- **Entries supplied**:
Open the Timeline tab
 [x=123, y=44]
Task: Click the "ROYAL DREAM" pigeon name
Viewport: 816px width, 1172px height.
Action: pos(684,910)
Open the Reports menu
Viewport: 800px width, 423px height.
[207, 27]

- **Task objective**: Copy the records above exactly, starting at the line that contains "Task: Click the" and ending at the last line, and leave out all earlier lines.

- **Result of the exercise**:
Task: Click the "ROYAL DREAM" pigeon name
Viewport: 816px width, 1172px height.
Action: pos(684,910)
Open the Reports menu
Viewport: 800px width, 423px height.
[207, 27]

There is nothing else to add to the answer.